I asked you to imagine what it would be like to just go out to karaoke, and then to just to keep going. That's a bit of a dream, and the more rational person may decide to live that dream whilst doing something else, and in my case my mission was to take my car and some personal possessions back to Brisbane where I could store them with friends - for middle age has brought that wonderful number of '50' to my life, and my next year will be spent doing something different by living in another country. And so, my departure from Sydney was via the real estate office to hand back the key, and with a car packed high with things, I set off.
SO how was it? It was great. Was it an adventure? Yes, it was, because I had 23 days of hunting down karaoke, and without a set itinery. What was the hardest part? Having suficient time to drive to each new town and yet find sufficient hours in which to write the previous night's venue review plus the last day's story. Was it hard to find karaoke? Yes, out of the city areas and on weeknights, and I now realise how many venues there are missing from the W2S listings. Would I do it again? Yes, again and again and again.
Would I recommend it as a type of holiday?
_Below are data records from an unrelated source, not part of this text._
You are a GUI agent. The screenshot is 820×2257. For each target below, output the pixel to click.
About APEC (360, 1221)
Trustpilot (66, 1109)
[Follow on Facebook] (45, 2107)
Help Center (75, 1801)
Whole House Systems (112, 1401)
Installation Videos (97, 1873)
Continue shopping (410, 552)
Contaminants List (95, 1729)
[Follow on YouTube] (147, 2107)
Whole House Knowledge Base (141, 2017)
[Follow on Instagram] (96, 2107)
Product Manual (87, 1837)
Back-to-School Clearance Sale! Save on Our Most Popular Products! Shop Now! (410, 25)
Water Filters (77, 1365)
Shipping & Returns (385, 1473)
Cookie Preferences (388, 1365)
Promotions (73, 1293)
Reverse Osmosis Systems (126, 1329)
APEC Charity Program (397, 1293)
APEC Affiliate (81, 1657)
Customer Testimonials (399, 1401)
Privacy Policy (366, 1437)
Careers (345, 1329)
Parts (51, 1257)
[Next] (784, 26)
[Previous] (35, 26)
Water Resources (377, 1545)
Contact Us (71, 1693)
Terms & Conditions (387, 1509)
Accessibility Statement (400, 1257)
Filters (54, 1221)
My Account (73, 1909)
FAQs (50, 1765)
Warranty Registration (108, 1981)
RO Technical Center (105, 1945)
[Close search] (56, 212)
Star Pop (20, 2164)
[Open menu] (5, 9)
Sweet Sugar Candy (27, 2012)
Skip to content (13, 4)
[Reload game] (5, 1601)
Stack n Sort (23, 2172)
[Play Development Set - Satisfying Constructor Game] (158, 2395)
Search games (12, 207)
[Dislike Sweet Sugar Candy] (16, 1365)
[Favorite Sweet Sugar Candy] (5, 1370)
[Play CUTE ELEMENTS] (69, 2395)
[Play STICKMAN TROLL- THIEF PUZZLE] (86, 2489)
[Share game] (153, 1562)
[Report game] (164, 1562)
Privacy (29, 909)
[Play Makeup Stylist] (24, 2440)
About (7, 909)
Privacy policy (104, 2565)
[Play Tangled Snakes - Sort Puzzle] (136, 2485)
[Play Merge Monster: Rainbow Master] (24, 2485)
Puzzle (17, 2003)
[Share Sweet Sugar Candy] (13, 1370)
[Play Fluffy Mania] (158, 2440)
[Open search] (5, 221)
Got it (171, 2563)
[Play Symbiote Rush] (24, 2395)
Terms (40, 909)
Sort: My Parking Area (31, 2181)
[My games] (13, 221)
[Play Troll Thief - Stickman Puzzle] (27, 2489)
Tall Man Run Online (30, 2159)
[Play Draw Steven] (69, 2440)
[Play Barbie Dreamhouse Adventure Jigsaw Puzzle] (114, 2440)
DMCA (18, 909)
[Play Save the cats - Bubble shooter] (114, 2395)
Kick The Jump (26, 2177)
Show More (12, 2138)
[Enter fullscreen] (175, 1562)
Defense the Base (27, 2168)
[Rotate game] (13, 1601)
Yes, it would be a great 'Karaoke Holiday' as long as you sat down with a map and the W2S listings and confirmed all the venues in advance.
It's just past nine o'clock on a Friday, the final day of the Great Karaoke Escape, and I'm walking in the door of the Redford's bar, Carlton Crest Hotel in Brisbane. It's busy, and it already looks like a fairly long wait to sing, so I get a beer before going over to the small section beside the stage where the songbooks are located, and choose a song. This is not the best karaoke in town, but it's reliable, so you know it's going to be there when you want it. The crowd is a bit noisy, and despite having speakers seemingly all around the walls, the karaoke is not particularly loud, but there's a really wide standard of singing here, and you can be assured a good reception.
The layout of the place means you get regularly jostled by those struggling to get to the bar, and this means you tend to float around. Many here are businessmen, and here alone, so it's easy to pass a friendly comment and have a couple of minutes' conversation; others here are regulars, and although they all seem to want to poisin you with their cigarette smoke, they're a friendly and diverse bunch, and there's normally a conversation to be had. I stand within easy striking distance of the bar, and end up in conversation with a couple who come here from time to time.
This could be a night in any number of karaoke venues across Australia, a parade of singers of varying quality, the sound sometimes great and sometimes merely adequate, the conversation pleasant but absolutely forgettable, but all the while just a great way to spend an evening in a relaxed and pleasant atmosphere.
I'm here in Brisbane, and I'm thinking about how this must be the scene repeated in countless karaoke venues tonight, and I get to wondering what it would be like to just head out the door to another karaoke, and just keep going. For a moment I consider it. But my name is called, and I stay.
Many thanks for joining me on the Great Karaoke Escape
It was a great trip, even though there were many hours of driving and times when I struggled to keep up with all the typing. Spending every night at karaoke doesn't make for really early starts the next morning, and it's hard to get in a few hours driving, find somewhere for the night that is vaguely afordable, write up this diary and then also write up the review of last night's venue. It's probably a job for two people - one to drive and the other to write up the stories. And I guess it'd be better spending a couple of days in each place. But it was fun!